In meinem neuen Buch „Die digitale Kommunikationsstrategie“ versuche ich immer wieder, in sogenannten „Ausflügen“ kompaktes Wissen zu wichtigen Begriffen, Topics und Trends zu vermitteln. Innerhalb der kommenden Wochen und Monate werde ich einige dieser „Ausflüge“ aus dem Buch herausziehen und hier im Blog leicht adaptiert innerhalb einer wöchentlichen 15-teiligen Serie publizieren, unter dem Stichwort: „Digitales Wissen“. Der 1. Ausflug betrifft den „Hype Cycle“ und seine Relevanz für die Kommunikationsanalyse.
Waren früher technologische Veränderungsprozesse oft generationsübergreifende Vorgänge, so hat sich die Entwicklung digitaler Technologien heute deutlich beschleunigt. Von dem Experiment und der Beta-Version zum marktreifen Massenprodukt ist es oft nur eine Sache von wenigen Jahren oder gar Monaten. Dabei durchlaufen viele Technologien bei ihrer Implementierungsphase – ob Beta-Version mit eingeschränkten Nutzerzahlen oder direkter Start als Massenprodukt – verschiedene Phasen in der öffentlichen Wahrnehmung. In diesem Kontext lohnt sich ein Blick auf den sogenannten Hype Cycle.
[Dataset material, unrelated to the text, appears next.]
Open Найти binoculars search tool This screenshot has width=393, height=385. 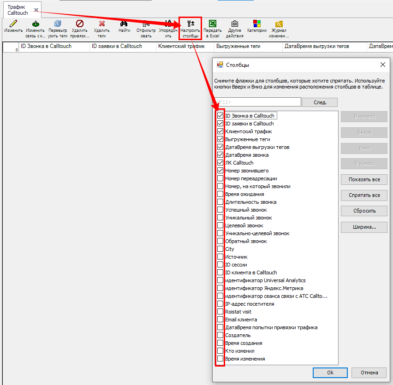124,24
Der Begriff „Hype Cycle“ wurde im Jahre 1999 durch Jackie Fenn vom Marktforschungsunternehmen Gartner Inc. geprägt. Er zeichnet zeitlich nach, welche Phasen der öffentlichen Aufmerksamkeit eine neue Technologie nach ihrer Einführung durchläuft. Während – siehe Abbildung – auf der Y-Achse Daten bezüglich Aufmerksamkeit und Erwartungen an eine neue Technologie aufgetragen sind, verläuft auf der X-Achse der Faktor Zeit seit erstmaliger Bekanntgabe der neuen Technologie.
Die 5 Phasen des Hype Cycle
Insgesamt sind fünf Phasen zu beobachten, deren zeitlicher Verlauf sich wie folgt charakterisieren lässt.
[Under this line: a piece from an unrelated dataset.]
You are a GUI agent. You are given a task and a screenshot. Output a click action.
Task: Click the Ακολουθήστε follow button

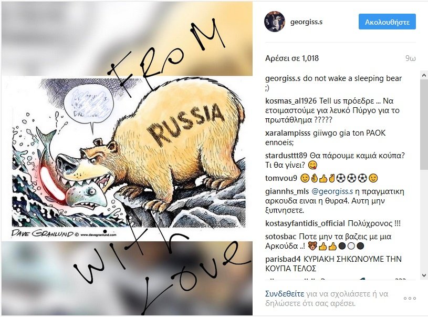(x=387, y=22)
Die erste Phase definiert Gartner als „technologischen Auslöser“. Sie bezeichnet den Moment, indem eine neue Technologie öffentlich sichtbar wird und nach dem Durchbruch schnell auf ein hohes Interesse stößt. Stufenweise nimmt ihre Verbreitung zu, was zu einer immer intensiveren Nutzung führt, oftmals mit übertriebenen und unrealistischen Einschätzungen. Nicht erfüllte Erwartungen an die neue Technologie führen wiederum dazu, dass die Kurve vom „Gipfel der überzogenen Erwartungen“ ins „Tal der Enttäuschungen“ abstürzt. Der Kurvenverlauf verdeutlicht, dass die Technologie so schnell sie öffentliche Sichtbarkeit erhalten hat, so rasch auch wieder an Aufmerksamkeit verliert. Als Konsequenz nehmen beispielsweise die Berichterstattung in den Medien und die Nutzung der Technologie gerade auf die Masse der Menschen bezogen wieder ab.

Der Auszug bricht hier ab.